Analyst Frank Schwope von der NordLB rechnet damit, dass die Münchner stärker von den Stuttgartern und den Ingolstädtern unter Druck gesetzt werden. Seiner Ansicht nach wird Mercedes 2016 BMW als größten Premiumautobauer ablösen – ein Ziel, das die Schwaben sich erst bis 2020 gesetzt hatten.

BMW will zudem in den kommenden Jahren Branchentrends im Bereich Digitalisierung und Elektrifizierung setzen. Dass die Münchener auch für die Zukunft ihren Führungsanspruch untermauern wollen, haben sie auch am vergangenen Montag auf der Jubiläumsfeier in München bewiesen.

Auch die BMW-Mitarbeiter können sich über eine stattliche Erfolgsprämie freuen. Ein Facharbeiter der Gehaltsgruppe 5 soll für das abgelaufene Jahr eine Erfolgsbeteiligung von 8375 Euro erhalten, wie BMW-Gesamtbetriebsratschef Manfred Schoch am Mittwoch sagte. „Die Kolleginnen und Kollegen haben auch im vergangenen Jahr herausragende Arbeit geleistet“, erklärte Schoch, „damit haben sie sich eine ordentliche Erfolgsbeteiligung verdient.“

Der Zuwachs bei der Prämie fällt allerdings für das vergangene Jahr mager aus. Die 8375 Euro sind lediglich 10 Euro oder 0,1 Prozent mehr als im vergangenen Jahr, während der BMW-Konzernüberschuss im vergangenen Jahr um 10 Prozent gestiegen war. BMW zahlt nichtsdestotrotz eine vergleichsweise hohe Prämie an seine Mitarbeiter. Beim Stuttgarter Konkurrenten Daimler fließen 5650 Euro als Prämie gleichermaßen an die Tarifbeschäftigten in Deutschland. Bei BMW wird nach Tarifgruppen unterschieden. Den vollen Bonus bekommt bei den Münchnern, wer seit vier Jahren beim Konzern ist. Vorher wird die Prämie anteilig ausgezahlt. Das Geld soll gegen Mitte des Jahres fließen.

Auf der Feier zum 100. Geburtstag der Unternehmensgründung zeigte Vorstandschef Harald Krüger den 2000 Gästen ein futuristisches, bronze- bis goldfarbenes Fahrzeug – den „BMW Vision Next 100“. Es werde autonom fahren und könnte in den nächsten 20 oder 30 Jahren auf den Markt kommen.
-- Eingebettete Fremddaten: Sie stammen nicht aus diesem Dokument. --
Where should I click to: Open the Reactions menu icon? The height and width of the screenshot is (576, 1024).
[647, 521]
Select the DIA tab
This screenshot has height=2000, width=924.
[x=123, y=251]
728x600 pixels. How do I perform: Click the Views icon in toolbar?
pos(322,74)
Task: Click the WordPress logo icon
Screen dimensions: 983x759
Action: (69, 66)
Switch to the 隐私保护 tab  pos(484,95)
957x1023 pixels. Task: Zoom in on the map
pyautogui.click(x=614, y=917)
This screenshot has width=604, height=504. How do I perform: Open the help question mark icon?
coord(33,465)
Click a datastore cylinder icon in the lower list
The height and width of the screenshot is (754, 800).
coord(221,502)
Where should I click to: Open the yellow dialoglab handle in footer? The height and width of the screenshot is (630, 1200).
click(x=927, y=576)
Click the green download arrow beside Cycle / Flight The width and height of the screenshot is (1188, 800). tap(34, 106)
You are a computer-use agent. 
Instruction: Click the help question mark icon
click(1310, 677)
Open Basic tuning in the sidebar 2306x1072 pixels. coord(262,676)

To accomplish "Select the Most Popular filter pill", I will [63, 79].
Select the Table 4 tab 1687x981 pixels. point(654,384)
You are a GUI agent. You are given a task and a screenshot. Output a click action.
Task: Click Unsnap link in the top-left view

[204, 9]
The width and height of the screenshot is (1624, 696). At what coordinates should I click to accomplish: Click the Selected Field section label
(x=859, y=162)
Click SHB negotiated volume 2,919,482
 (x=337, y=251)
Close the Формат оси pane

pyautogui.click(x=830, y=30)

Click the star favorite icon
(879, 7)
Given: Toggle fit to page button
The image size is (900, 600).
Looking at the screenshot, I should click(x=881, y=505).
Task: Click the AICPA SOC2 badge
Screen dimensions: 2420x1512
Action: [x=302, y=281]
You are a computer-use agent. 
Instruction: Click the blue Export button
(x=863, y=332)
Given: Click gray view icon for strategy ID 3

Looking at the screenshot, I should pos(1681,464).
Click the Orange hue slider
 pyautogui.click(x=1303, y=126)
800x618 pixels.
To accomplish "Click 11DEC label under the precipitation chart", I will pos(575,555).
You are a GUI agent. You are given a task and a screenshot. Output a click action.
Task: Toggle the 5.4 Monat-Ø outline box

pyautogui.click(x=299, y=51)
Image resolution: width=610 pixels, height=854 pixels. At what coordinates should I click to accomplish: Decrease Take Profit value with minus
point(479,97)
Den Blick so weit nach vorn zu richten, sei „so reizvoll wie schwierig“, sagte BMW-Chefdesigner Adrian van Hooydonk. Das Auto der Zukunft werde zum „digitalen Chauffeur“, ergänzte Krüger. Der Fahrer kann ihm das Steuer überlassen – muss es aber nicht. „Wir wollen jeden Fahrer zu einem besseren Fahrer machen“, sagte Hooydonk.

Die Technik zeigt ihm die Ideallinie und die optimale Geschwindigkeit. Auf der Windschutzscheibe erscheint ein digitales Abbild der Umgebung, das auch im Nebel die Straße zeigt und vor Hindernissen hinter der nächsten Kurve warnt. Auf dem Display erscheinen dagegen nur Informationen, die im Moment wichtig sind – alles andere wird ausgeblendet. Im Stau, im Stop-and-go-Verkehr oder auf der Autobahn kann der Fahrer seine Zeit besser nutzen und das Steuer dem Computer übergeben. In Kalifornien akzeptiert der Gesetzgeber das bereits.